Le deuxième point c’est l’augmentation du budget de l’éducation à 20% d’ici 2025, malgré que c’est une augmentation par rapport aux années passées mais on est encore inférieur aux normes indiquées par la CEDEAO. Aux normes internationales c’est 30 à 40% dans beaucoup de pays qui ont un système éducatif robuste. Donc c’est une avancée mais qui n’est pas suffisante par rapport à l’éducation. Et je ne suis pas d’accord lorsque le Premier ministre dit que “la priorité des priorités c’est l’éducation à la base”. Je suis d’accord que cet investissement sur les cinq ans touche tous les segments du système éducatif. C’est un mécanisme interconnecté.  L’enseignement technique et supérieur sont des maillons essentiels pour le développement de la Guinée.

Une autre promesse du Premier ministre c’est 1500 kilomètres de routes nationales et préfectorales bitumées et 850 km de voiries urbaines d’ici 2025. C’est aussi une proposition pertinente mais j’ai quand même des réserves quand on sait depuis dix ans que le président Alpha Condé est au pouvoir mais la manière dont les routes sont construites ça ne me rassure pas sur la capacité de tenir cette promesse d’ici 2025.

Résorber la desserte en électricité avec un taux d’accès des ménages à 70%. C’est bien mais j’ai un peu de bémol parce qu’au même moment on demande d’augmenter la facture d’électricité. Donc augmenter l’électricité et couvrir plus de ménages me semble être un problème quand le pouvoir d’achat de la population est affecté du fait de plusieurs contingences qu’on connaît.

D’une manière générale en termes de financement, l’augmentation de la ressource interne en doublant les recettes jusqu’à atteindre 20% du PIB c’est aussi une très belle promesse parce qu’on ne peut pas financer des projets sans avoir les ressources.

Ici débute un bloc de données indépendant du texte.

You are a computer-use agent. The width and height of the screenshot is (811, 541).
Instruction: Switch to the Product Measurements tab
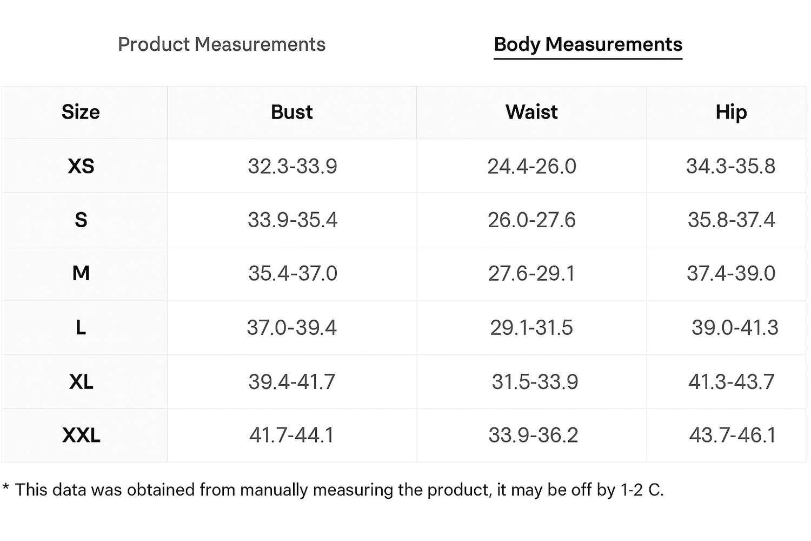tap(222, 44)
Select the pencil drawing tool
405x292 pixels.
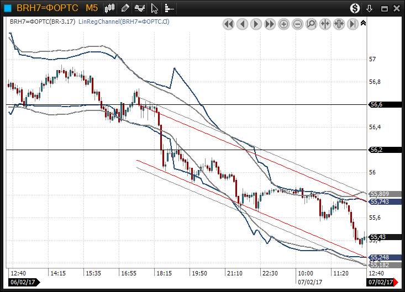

Le Premier ministre a beaucoup venté la politique sociale du gouvernement mais sans donner l’impact de l’ANIES sur la réduction de la pauvreté et sur l’augmentation du pouvoir d’achat ou la protection des ménages face à la pauvreté. L’ANIES était une initiative pertinente jusqu’à ce qu’elle n’ait été politisée à outrance. Dès qu’elle a été politisée à outrance, elle se distance des filets sociaux productifs qui étaient beaucoup plus géré selon les directives de la Banque mondiale mais l’ANIES prend un élan populiste et politique ça fait que son impact sur le développement social durable n’est pas perceptible à cause de la tempête politique.

En résumé, il y a quatorze promesses que j’ai répertoriées mais je pense que la stratégie du Premier ministre pour la création d’un environnement de paix, de stabilité, gage d’un développement économique durable, cette stratégie n’est pas convaincante. Je pense qu’il faut faire de l’effort pour décrisper la situation. Il faut que la compétition politique se mette en place avec vigueur mais tout en respectant le principe de liberté des autres et en respectant la paix et la sécurité des citoyens. On doit avoir un écosystème politique plus dynamique mais qui respecte les lois de la République et dont les actions doivent être non violentes.

Sur la question liée à la santé, je n’ai pas suivi le Premier ministre. J’attendais le Premier ministre que d’ici les cinq années la Guinée va souscrire à l’assurance-maladie universelle pour permettre de soutenir les familles dans le cadre de la prise en charge de leurs frais médicaux. En dernier, j’ai trouvé que les projections du Premier ministre sont toujours sur cinq ou six ans, c’est-à-dire correspondant au mandat du président de la République. Je n’ai pas vu de projection sur deux ans qui correspond à la durée de son contrat avec le président. C’est comme s’il a défendu un projet de société sur cinq ans correspondant aux projets de société du président de la République sans pour autant de se préoccuper naturellement de ce qui l’attend lui et son gouvernement dans les deux années donc on n’a pas de résultats intermédiaires sur deux ans dans ce discours de politique générale du premier ministre. Ceci me semble être un élément très important.